Abstract

We first present our molecular orbital cluster calculation results that indicate the presence of strong interaction between doped holes and the underlying lattice in the cuprate. It is also indicated that the naive Zhang-Rice singlet picture for the local electronic state needs to be revised: the doped hole is mainly concentrated in a single bridging oxygen, and the bridging oxygen p orbital and two nearby copper dx2-y2 orbitals form a valence bond type bonding; this state is stabilized by local lattice distortions and the doped hole becomes a small polaron.Next, we consider the current generation mechanism compatible with the above small polaron formation; actually, we present a new current generation mechanism that is effective even if all the doped holes become self-trapped small polarons. The current generation here reverses a long-standing belief that at half-filing the effective Hamiltonian for the U >> t Hubbard model is the Heisenberg model, thus, possible low energy excitations are those include spin degrees of freedom only.
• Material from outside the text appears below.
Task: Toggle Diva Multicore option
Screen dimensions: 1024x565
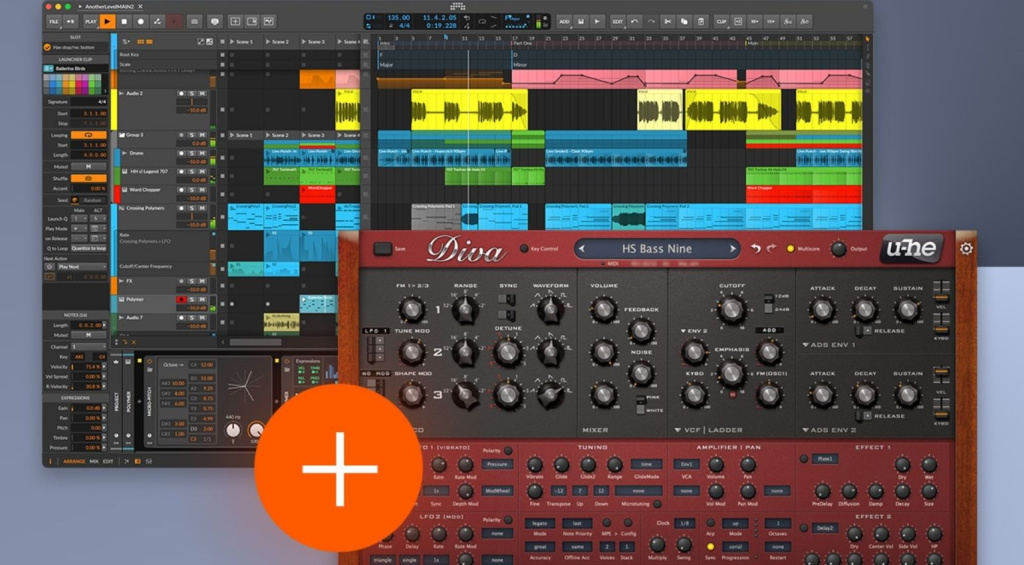Action: pyautogui.click(x=790, y=249)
The new current generation mechanism yields the Fermi arc seen in the ARPES simulation; it also suggests that the phase of the superconductivity order parameter in underdoped cuprates arises without Cooper pair formation; i.e., the London current formula with effective charge 2e is realized without the Cooper pair formation.The electric current here is generated by a fictitious magnetic field induced by spin vortices: because the presence of spin vortices causes a sign ambiguity of wave functions for electron hoping motion, a phase factor that ensures the single-valuedness of the wave function appears; and this phase factor gives rise to a vector potential for the fictitious magnetic field. The strong hole-lattice interaction stabilizes spin vortices by pinning each center at a polaron occupied site; thus, it will also stabilize the spin vortex induced current. Based on the new current generation mechanism, possibility of an artificial superconducting nano wire is presented. It is made in the Cu-O plane, and consists of pining centers of nonmagnetic atoms arranged in two parallel lines; here the nonmagnetic atoms play the role of lattice small polarons; and the region between the two arrays of vortex centers is a superconducting wire where a thermodynamically stable current flows.